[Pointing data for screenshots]
-- Begin --

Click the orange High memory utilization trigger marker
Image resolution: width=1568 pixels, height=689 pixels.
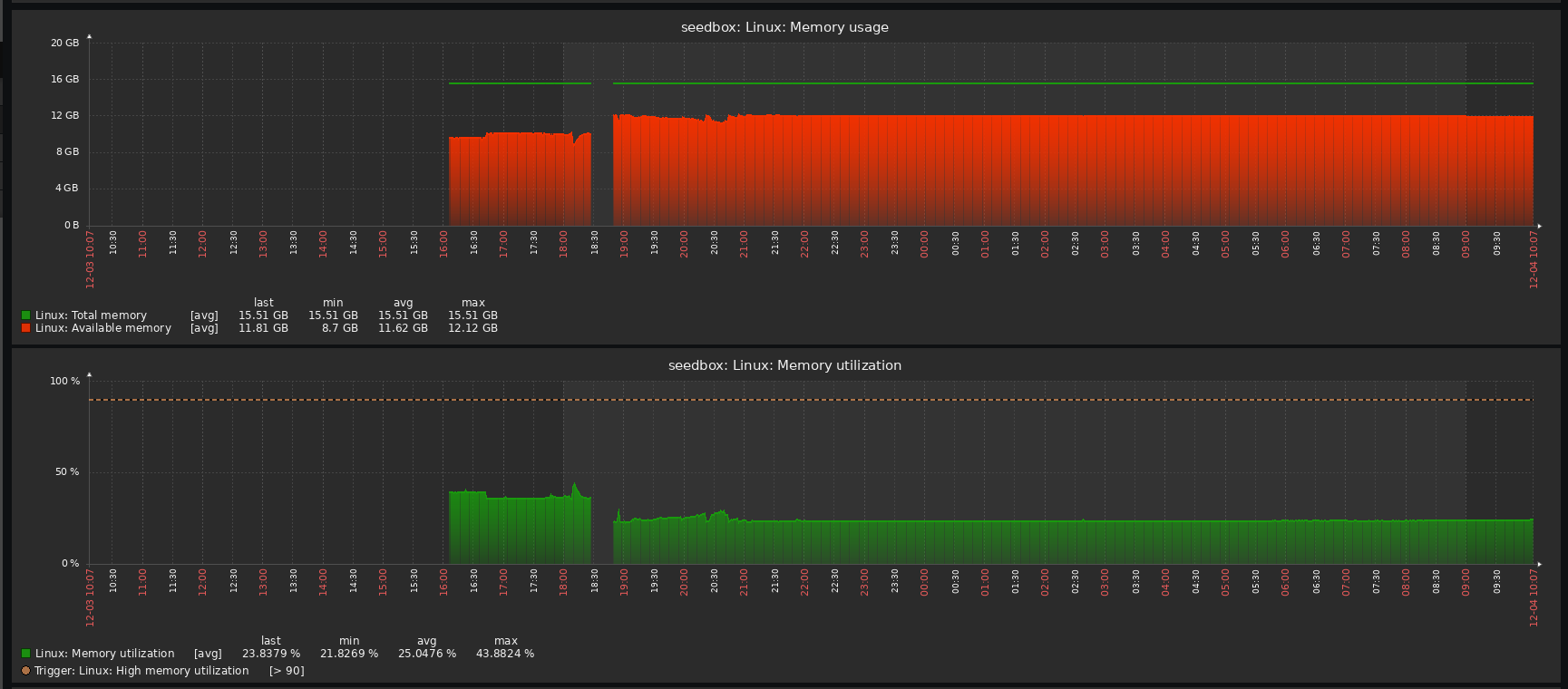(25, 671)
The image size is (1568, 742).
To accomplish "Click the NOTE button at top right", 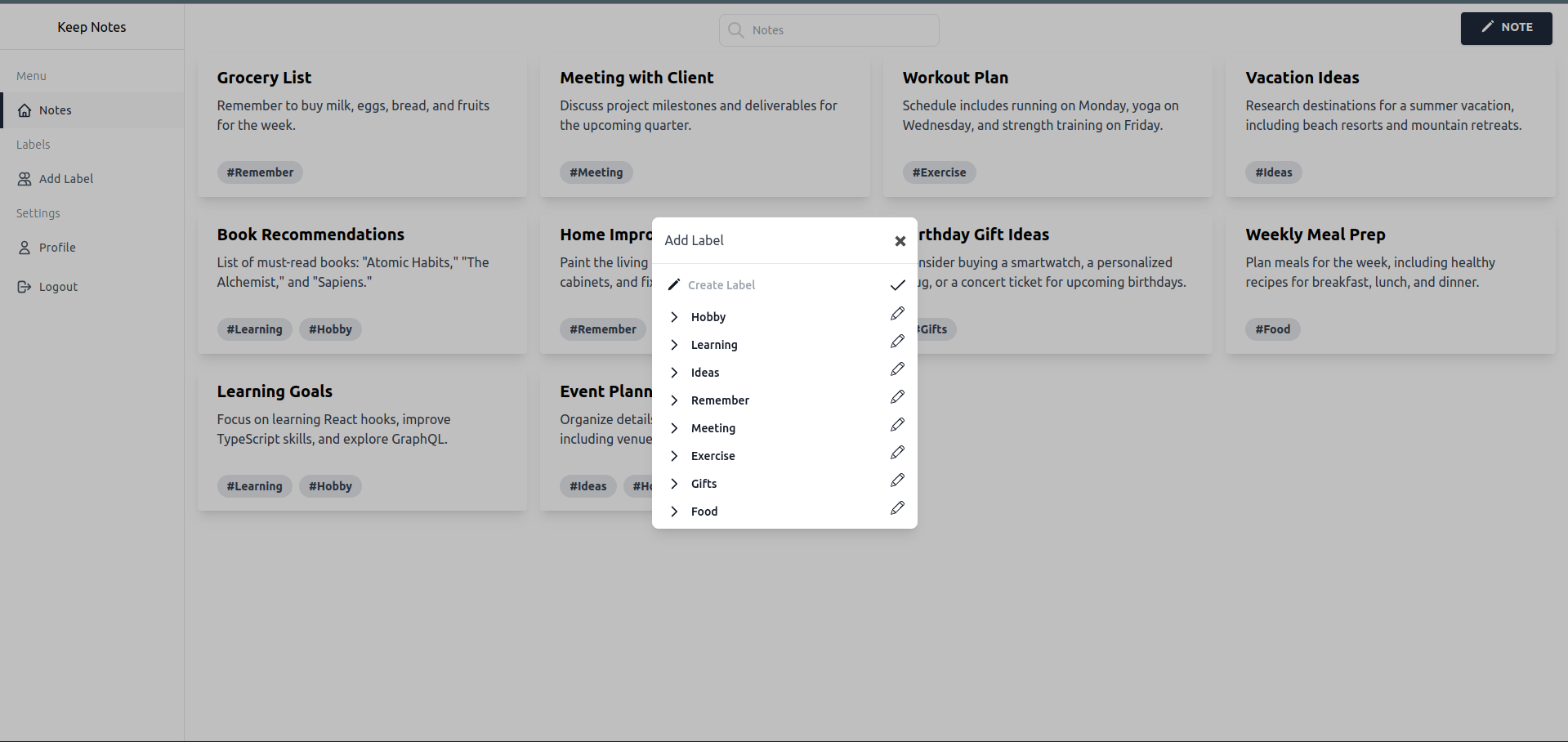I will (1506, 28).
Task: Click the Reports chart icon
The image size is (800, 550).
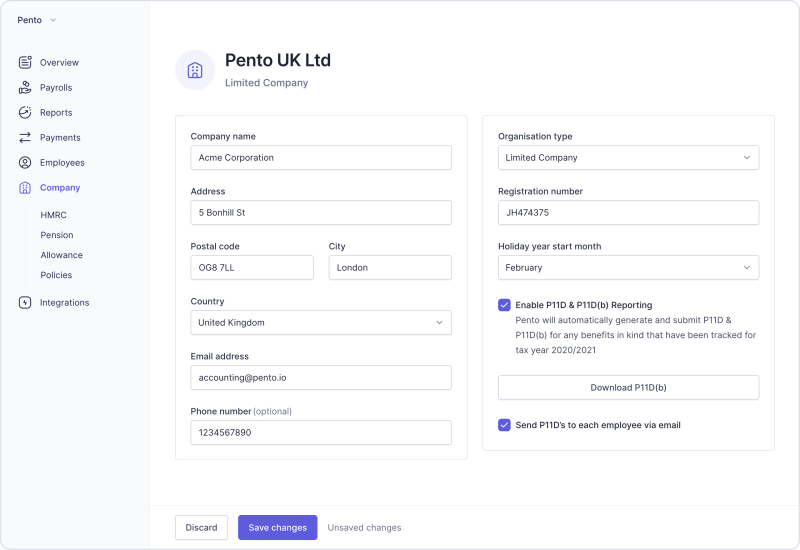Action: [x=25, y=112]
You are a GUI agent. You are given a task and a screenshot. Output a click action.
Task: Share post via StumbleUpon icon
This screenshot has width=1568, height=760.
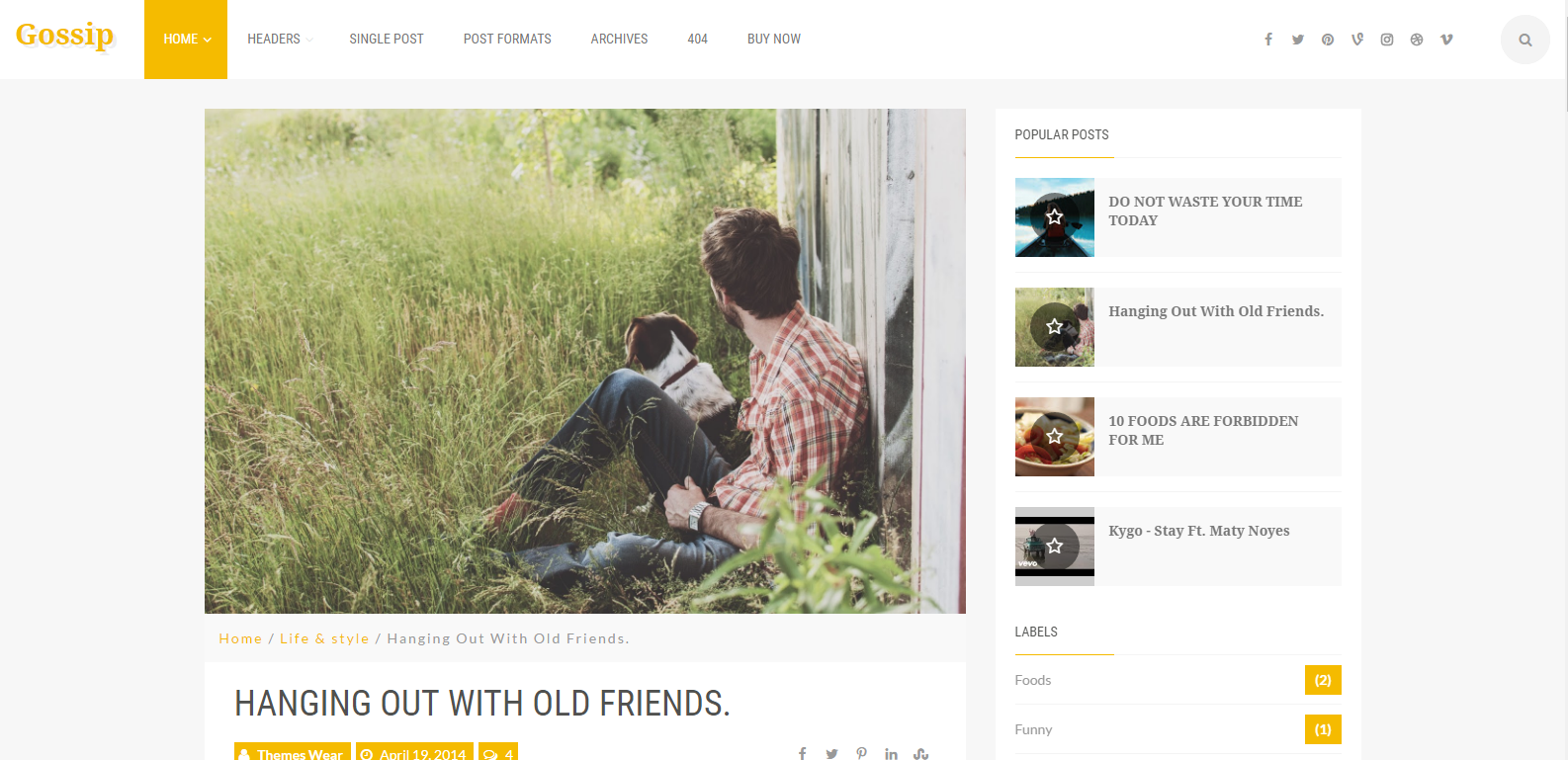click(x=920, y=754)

-- End --

AIM: Reproduce verbatim everything from the line containing "You are a GUI" down to the end of the data, omitting the pictures from your answer.

REPLY TO THE TASK:
You are a GUI agent. You are given a task and a screenshot. Output a click action.
Task: Share post via StumbleUpon icon
This screenshot has width=1568, height=760.
click(x=920, y=754)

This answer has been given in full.